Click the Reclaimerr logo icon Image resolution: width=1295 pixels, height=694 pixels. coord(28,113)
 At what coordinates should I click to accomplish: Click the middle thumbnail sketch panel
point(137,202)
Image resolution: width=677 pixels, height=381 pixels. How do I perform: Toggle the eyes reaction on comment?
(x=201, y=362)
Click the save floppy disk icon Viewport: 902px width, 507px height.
---
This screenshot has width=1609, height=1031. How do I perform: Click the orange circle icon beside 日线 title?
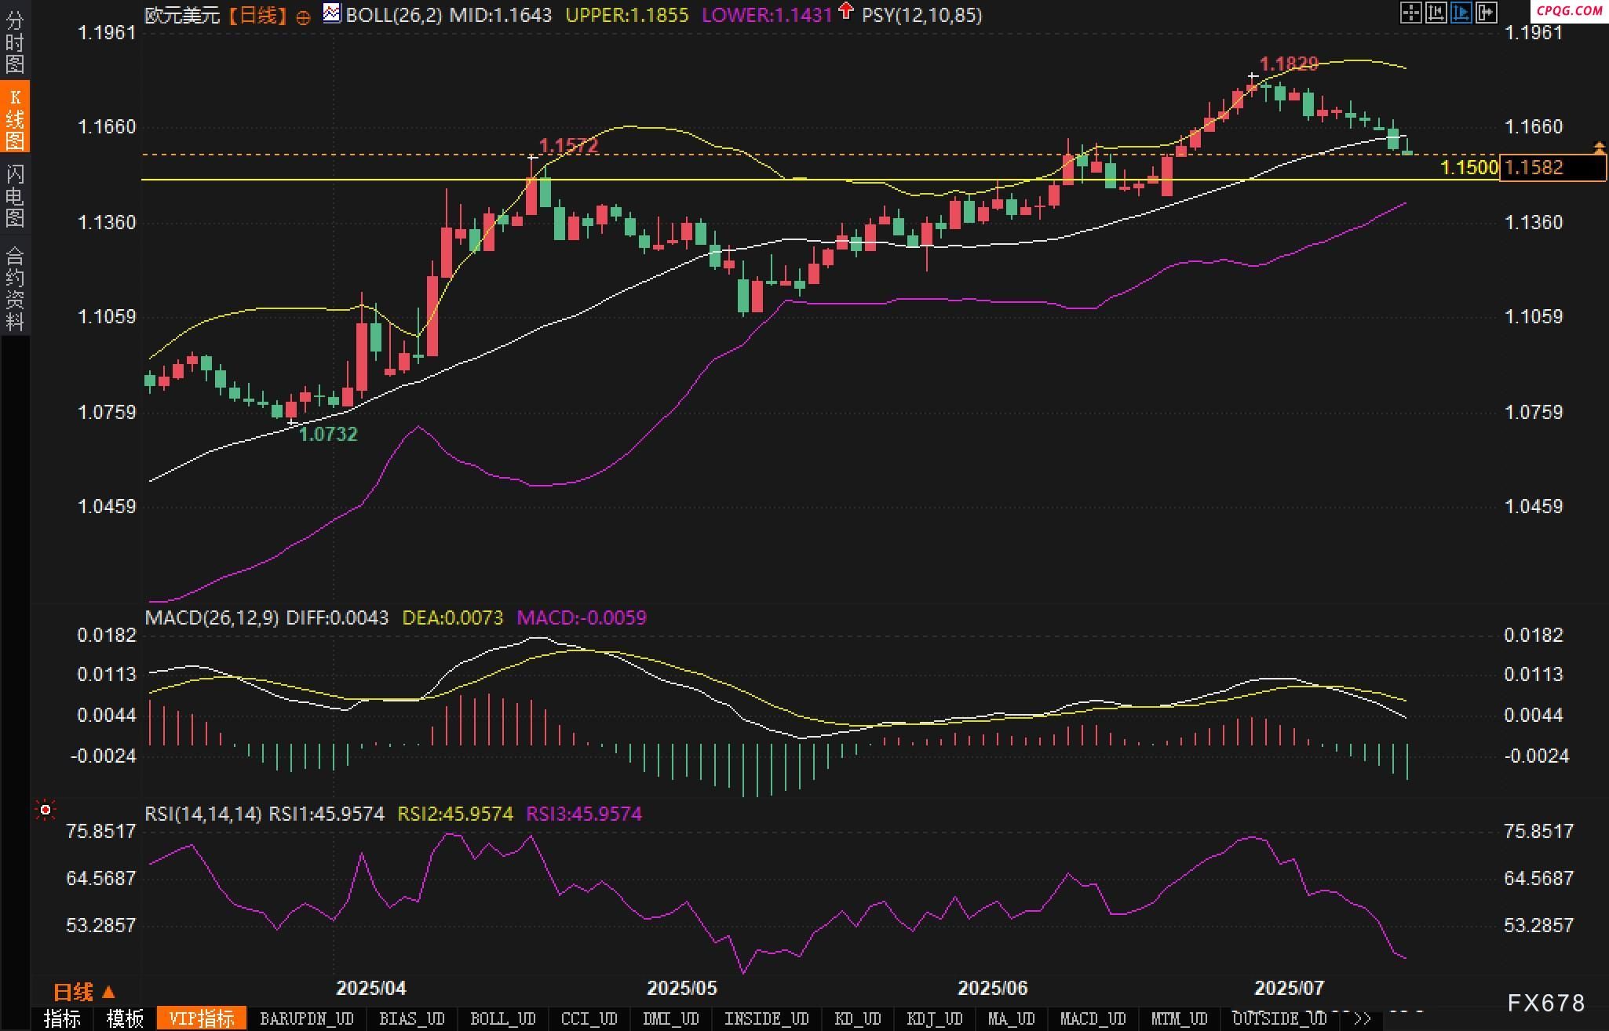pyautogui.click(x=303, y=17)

== Description of the task ==
Retype, exactly and in full, the lines above from the one containing "Click the Reclaimerr" through the one containing "Click the save".

== Response to the task ==
Click the Reclaimerr logo icon Image resolution: width=1295 pixels, height=694 pixels. coord(28,113)
 At what coordinates should I click to accomplish: Click the middle thumbnail sketch panel
point(137,202)
Image resolution: width=677 pixels, height=381 pixels. How do I perform: Toggle the eyes reaction on comment?
(x=201, y=362)
Click the save floppy disk icon Viewport: 902px width, 507px height.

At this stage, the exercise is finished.